Même une amélioration modeste de l'efficacité de la Rubisco – par exemple, en réduisant la photorespiration de 20 % – pourrait se traduire par des gains de rendement importants pour les cultures qui nourrissent des milliards de personnes.

Apprendre des algues et des anthocérotes

La nature a déjà résolu le problème de la Rubisco, du moins chez certains organismes. Les algues et certains micro-organismes regroupent la Rubisco dans des compartiments denses appelés pyrénoïdes, qui inondent l'enzyme de CO₂ concentré et réduisent considérablement le risque d'erreur coûteuse de liaison à l'oxygène. On estime que les systèmes à base de pyrénoïdes assurent environ un tiers de toute la fixation du CO₂ sur Terre.

Le défi a été de trouver comment intégrer quelque chose de similaire dans les plantes cultivées. Une percée récente clé est venue de l'étude des anthocérotes – un groupe humble de plantes terrestres non vasculaires. Contrairement aux autres plantes terrestres, les anthocérotes contiennent naturellement des compartiments de type pyrénoïde. Les chercheurs ont découvert qu'une caractéristique moléculaire unique de la protéine Rubisco de l'anthocérote, baptisée région STAR, agit comme un velcro biologique, provoquant le regroupement des molécules de Rubisco. Il est essentiel de noter que lorsque les scientifiques ont introduit cette caractéristique dans d'autres espèces végétales, la Rubisco s'est réorganisée de la même manière – ce qui suggère que le mécanisme est portable et pourrait un jour être transféré au blé ou au riz, selon Technology Networks.

La voie à suivre

L'ingénierie d'un système de concentration du carbone entièrement fonctionnel dans les principales cultures reste un défi de taille. Les chercheurs doivent encore construire les « conduits » moléculaires qui acheminent le CO₂ dans les nouveaux compartiments et l'empêchent de s'échapper. Le processus implique la réingénierie simultanée de plusieurs composants en interaction – une tâche qui prendra probablement des années d'essais sur le terrain avant qu'une culture modifiée n'atteigne les agriculteurs.

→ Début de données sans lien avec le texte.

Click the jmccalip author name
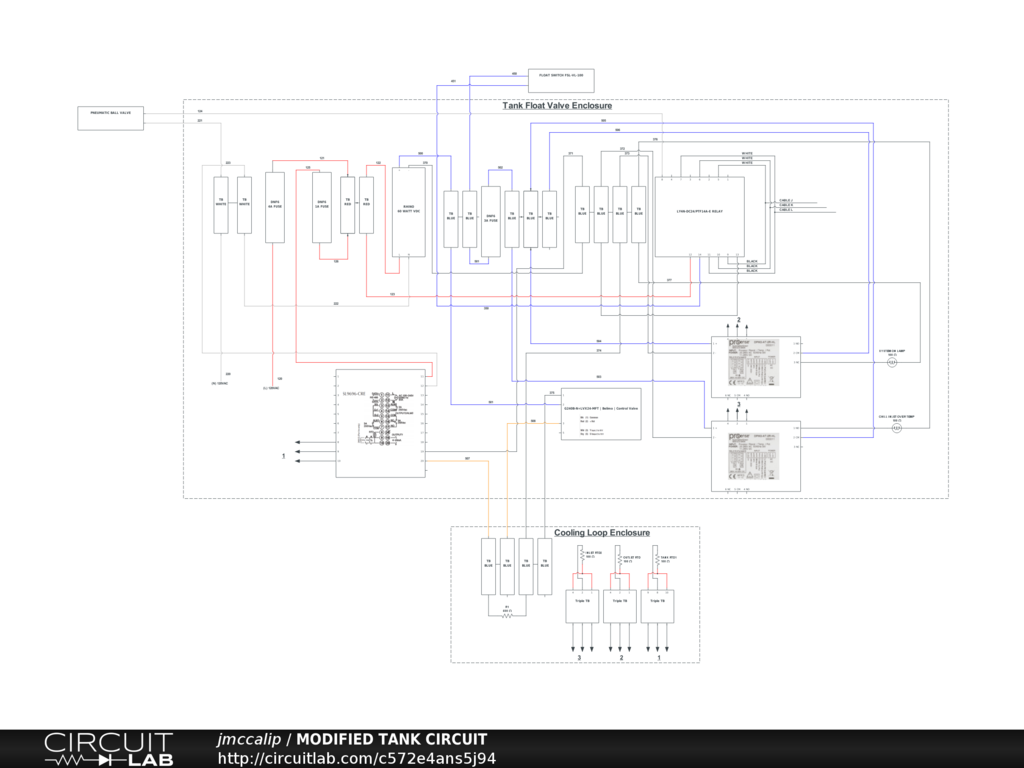Screen dimensions: 1024x768 250,739
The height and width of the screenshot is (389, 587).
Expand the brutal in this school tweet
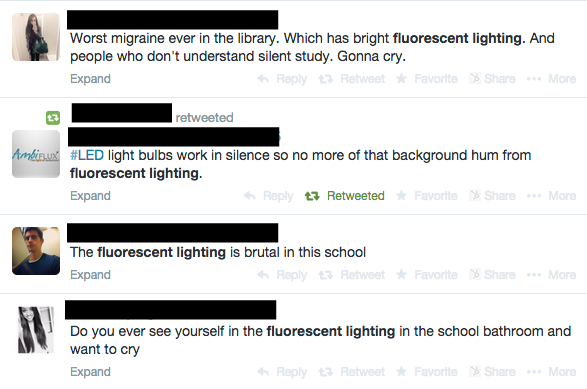point(90,275)
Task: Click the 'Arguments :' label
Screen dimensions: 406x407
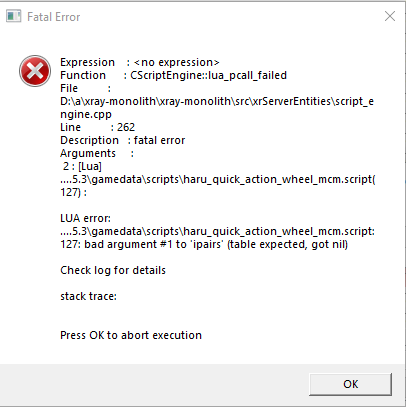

Pourtant, le domaine progresse rapidement. De l'évolution dirigée de la Rubisco elle-même à la transplantation en gros de la machinerie de photosynthèse des algues, les scientifiques disposent aujourd'hui de plus d'outils que jamais pour s'attaquer à ce qui pourrait être le plus grand travail inachevé de l'évolution. S'ils réussissent, les retombées pourraient être parmi les avancées agricoles les plus importantes de l'histoire.